Thank you for your thorough review. If you feel our clarifications have indeed alleviated any doubts, we kindly ask you to consider adjusting the score accordingly. Should you have any further questions or require additional clarification, please do not hesitate to point them out.
I thank the authors for their thoughtful modifications to the paper - is it possible to upload this revision to OpenReview before the review period ends? I think the inclusion of the pseudo-code for training and sampling algorithms is a big step forward. Also, with the inclusion of the new experimental results I am glad to increase my score.
Dear Reviewer,
Thank you very much for your positive feedback and for recognizing the improvements in our revised manuscript. We greatly appreciate your support, particularly regarding the inclusion of the pseudo-code and the new experimental results.
We will promptly upload the revised version to OpenReview before the review period ends, as per your suggestion.
Thank you again for your valuable guidance and for increasing your score.
Best regards!
Dear Reviewer,
I hope this message finds you well. I am writing to inquire about the progress of my rebuttal submission. I understand that the review process can be quite involved, but I would appreciate any updates you could provide regarding the status of the review.

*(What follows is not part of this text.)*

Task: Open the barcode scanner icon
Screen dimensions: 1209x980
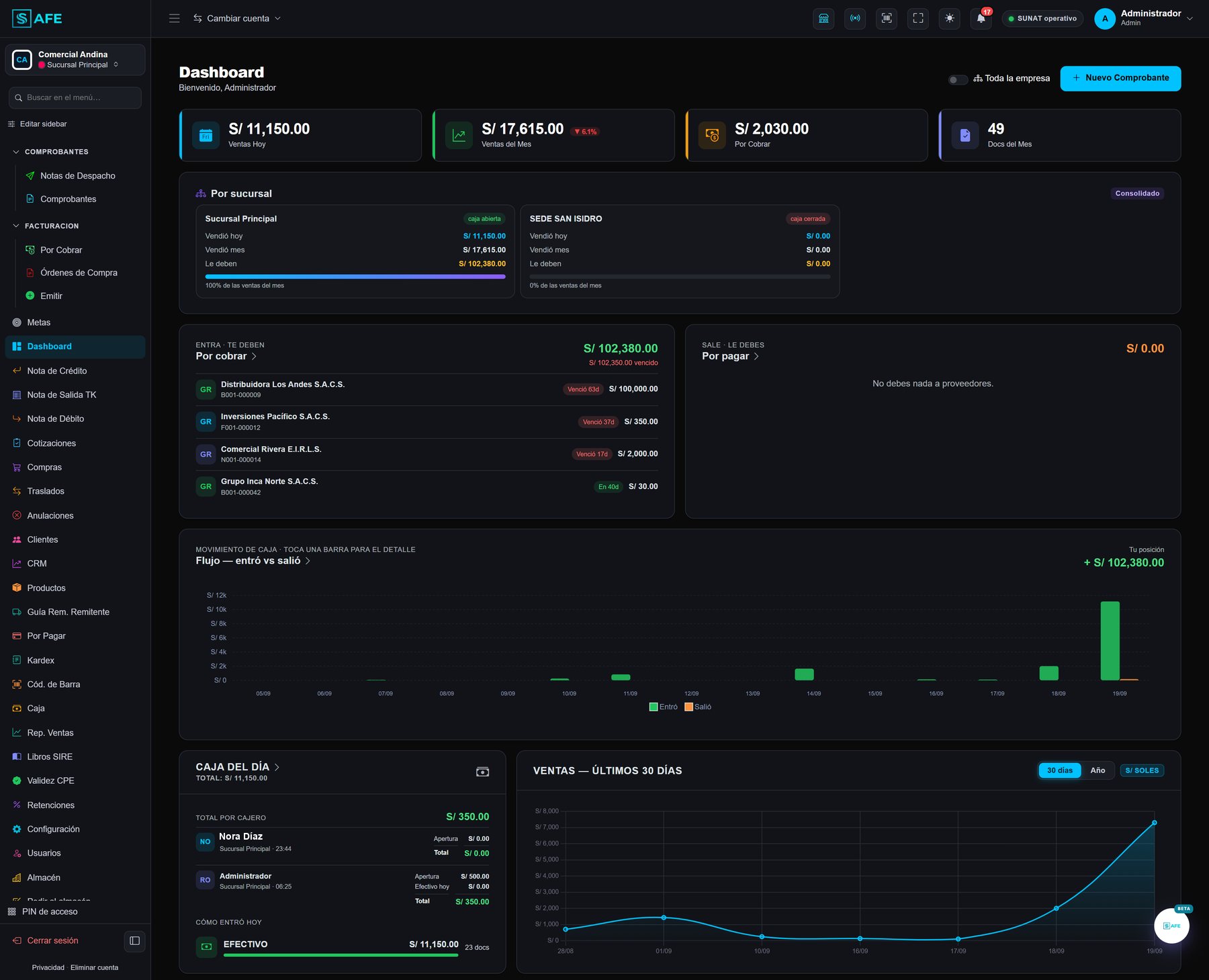Action: pos(887,18)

Thank you very much for your time and effort!
Best regards!
The paper introduces an information theory-based improvement of sequential modeling to capture the randomness in user behavior. The paper was well-received by all reviewers and inspired (what looks like) a fruitful exchange between the reviewers and the authors who addressed the reviewer concerns. Most reviewers increased their scores after the rebuttal. To meet the expectations of the reviewers, the authors should incorporate the rebuttal in their final paper, including improving the clarity of the paper, discussion of computational complexity, and adding more experimental results.